This album is a good way to start your evenings. Made in Lagos is the perfect substitute for your mood playlists. It definitely isn’t an album you can casually refer to as ‘one of those albums’.
The first time this writer heard about Made in Lagos was in 2018 and that was in an interview with DJ Samtex. After the first teaser, Wizkid went on to give even more teasers. But even those who resigned to fate stayed up late last night waiting for 11:11pm.
As much as we needed this album to drop on the 15th of October 2020, October happened— we will never forget. The #EndSARS protest was and still is a reminder of our own failings as a country. Wizkid understanding the times joined the protests and moved his release date.

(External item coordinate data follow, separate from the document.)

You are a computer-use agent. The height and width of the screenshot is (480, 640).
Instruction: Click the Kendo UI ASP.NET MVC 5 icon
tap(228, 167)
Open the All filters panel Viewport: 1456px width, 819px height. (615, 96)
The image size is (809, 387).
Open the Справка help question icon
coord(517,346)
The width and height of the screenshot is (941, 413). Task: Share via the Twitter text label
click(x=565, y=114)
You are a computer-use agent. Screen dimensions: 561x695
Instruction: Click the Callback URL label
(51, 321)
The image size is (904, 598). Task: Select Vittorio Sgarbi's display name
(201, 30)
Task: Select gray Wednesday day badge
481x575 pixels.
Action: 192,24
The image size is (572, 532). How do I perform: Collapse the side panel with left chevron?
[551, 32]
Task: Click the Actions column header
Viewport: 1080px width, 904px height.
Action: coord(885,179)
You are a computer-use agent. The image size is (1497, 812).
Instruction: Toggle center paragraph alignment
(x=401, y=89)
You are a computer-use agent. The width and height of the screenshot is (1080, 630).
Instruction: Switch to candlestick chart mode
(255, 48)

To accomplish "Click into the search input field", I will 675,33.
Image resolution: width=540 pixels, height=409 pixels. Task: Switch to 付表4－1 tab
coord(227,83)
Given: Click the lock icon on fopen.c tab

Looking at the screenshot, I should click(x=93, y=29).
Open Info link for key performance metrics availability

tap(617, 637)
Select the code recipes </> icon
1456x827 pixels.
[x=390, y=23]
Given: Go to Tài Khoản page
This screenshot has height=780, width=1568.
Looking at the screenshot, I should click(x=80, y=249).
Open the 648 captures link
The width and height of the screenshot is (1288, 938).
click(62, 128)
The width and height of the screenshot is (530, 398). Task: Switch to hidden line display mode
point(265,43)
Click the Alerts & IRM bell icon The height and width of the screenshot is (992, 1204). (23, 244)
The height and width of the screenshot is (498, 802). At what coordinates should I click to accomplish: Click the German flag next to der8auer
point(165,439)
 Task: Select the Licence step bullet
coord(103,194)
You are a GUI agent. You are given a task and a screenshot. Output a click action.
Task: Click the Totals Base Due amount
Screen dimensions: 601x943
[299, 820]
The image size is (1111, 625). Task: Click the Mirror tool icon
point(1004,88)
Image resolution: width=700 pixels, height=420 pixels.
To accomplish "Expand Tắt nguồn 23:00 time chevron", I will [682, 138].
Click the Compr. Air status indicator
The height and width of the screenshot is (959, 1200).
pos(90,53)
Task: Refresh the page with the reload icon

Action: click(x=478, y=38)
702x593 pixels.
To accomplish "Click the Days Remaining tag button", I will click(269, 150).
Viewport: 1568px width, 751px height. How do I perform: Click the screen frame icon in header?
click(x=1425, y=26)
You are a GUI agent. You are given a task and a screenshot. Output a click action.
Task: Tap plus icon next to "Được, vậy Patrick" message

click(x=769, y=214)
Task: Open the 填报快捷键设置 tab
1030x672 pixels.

For Made in Lagos, as much as it needed to be THAT album, it also needed to be reflective of who Wizkid had become— his level, his aspirations and a reminder of home. Just as Superstar (2010) set the tone for his generation and subsequent ones, this project needed to transition Wizkid into his next decade.
As we wait for a more complete review of the project, here are my thoughts from my first listen:
1. Change of album cover art
Although we might not know the basis behind it, we see that the album cover was changed from the colorful appraisal of Lagos State to a photo of Wizkid in a simple yet stylish outfit. This writer thinks the reason for the change is due to the recent happenings in Lagos. To romanticise the State after the loss at Lekki Toll Gate might not have been the best move. The album cover brought sexy back— love to see it.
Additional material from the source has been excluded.